┏━━

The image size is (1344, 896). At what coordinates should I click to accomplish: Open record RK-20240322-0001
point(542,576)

┗━━
┏━━

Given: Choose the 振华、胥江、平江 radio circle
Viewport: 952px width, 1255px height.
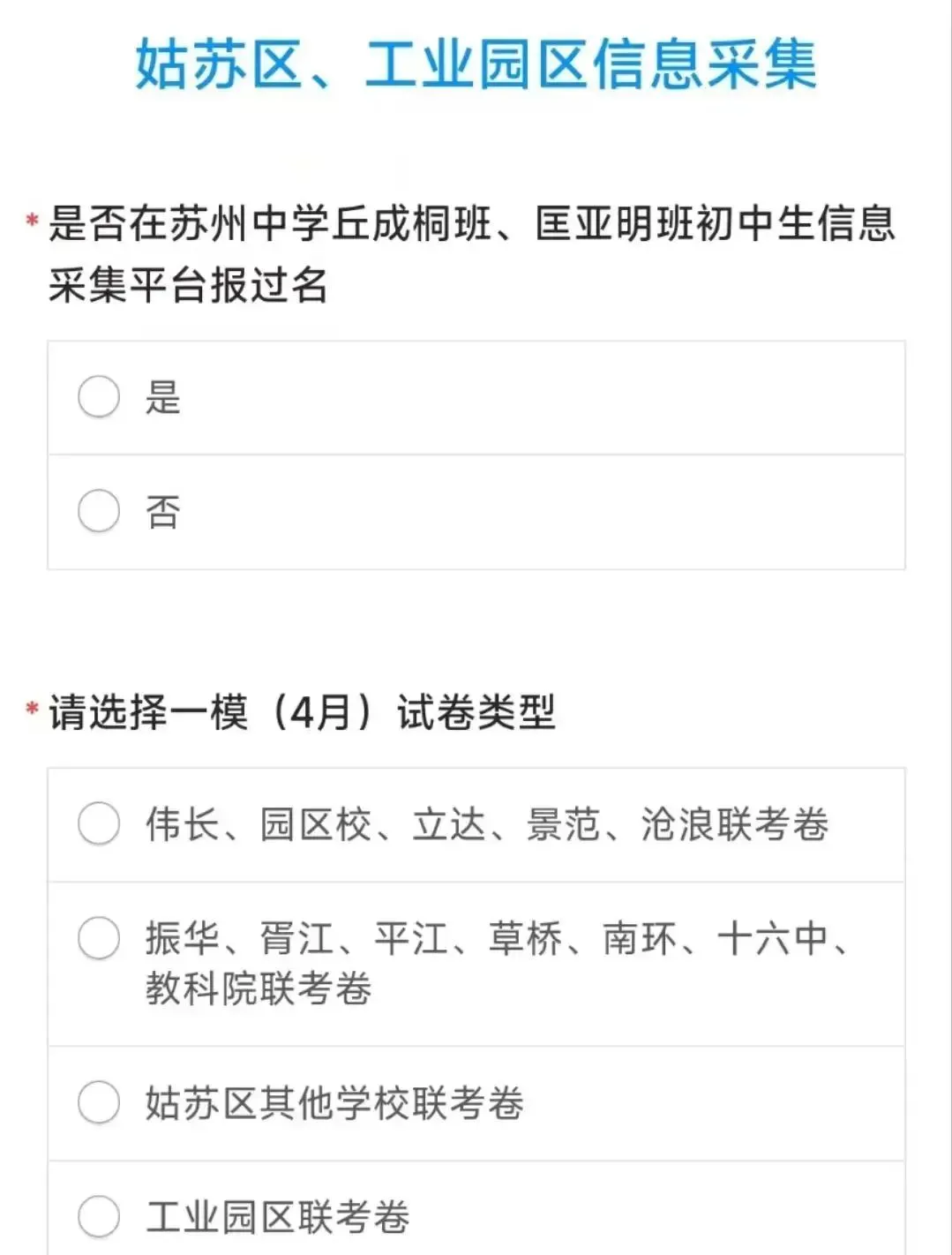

┗━━
┏━━

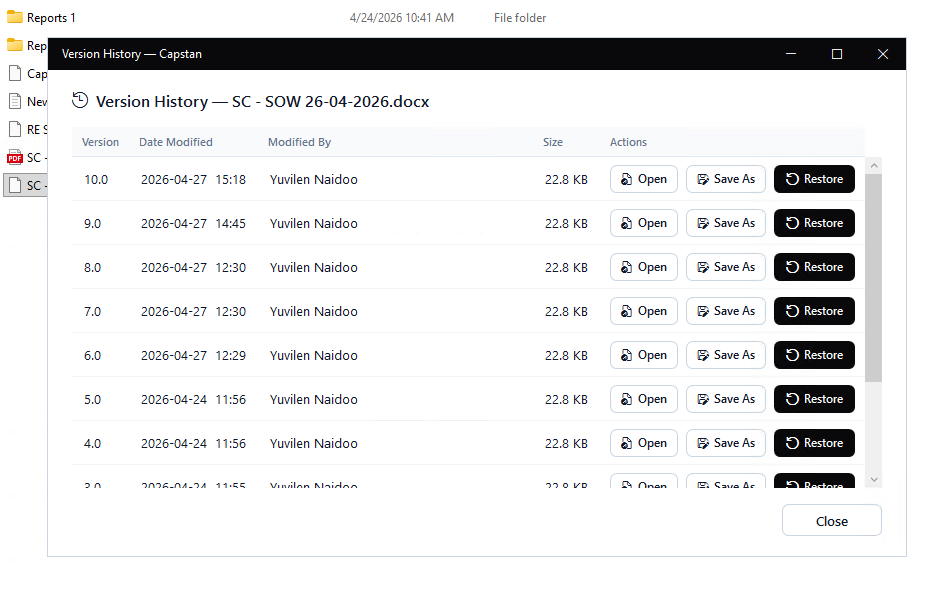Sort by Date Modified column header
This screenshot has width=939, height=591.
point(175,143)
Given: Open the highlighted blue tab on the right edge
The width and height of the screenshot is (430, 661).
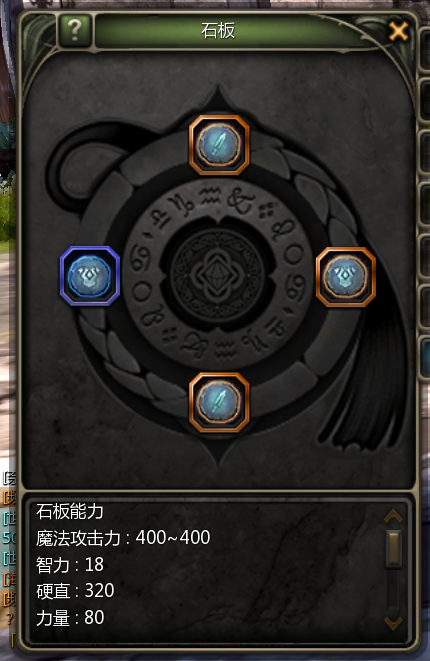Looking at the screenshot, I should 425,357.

┗━━

A single integer is the expected output: the number of lines in the data that include the word "Given".

*Problem solution*
2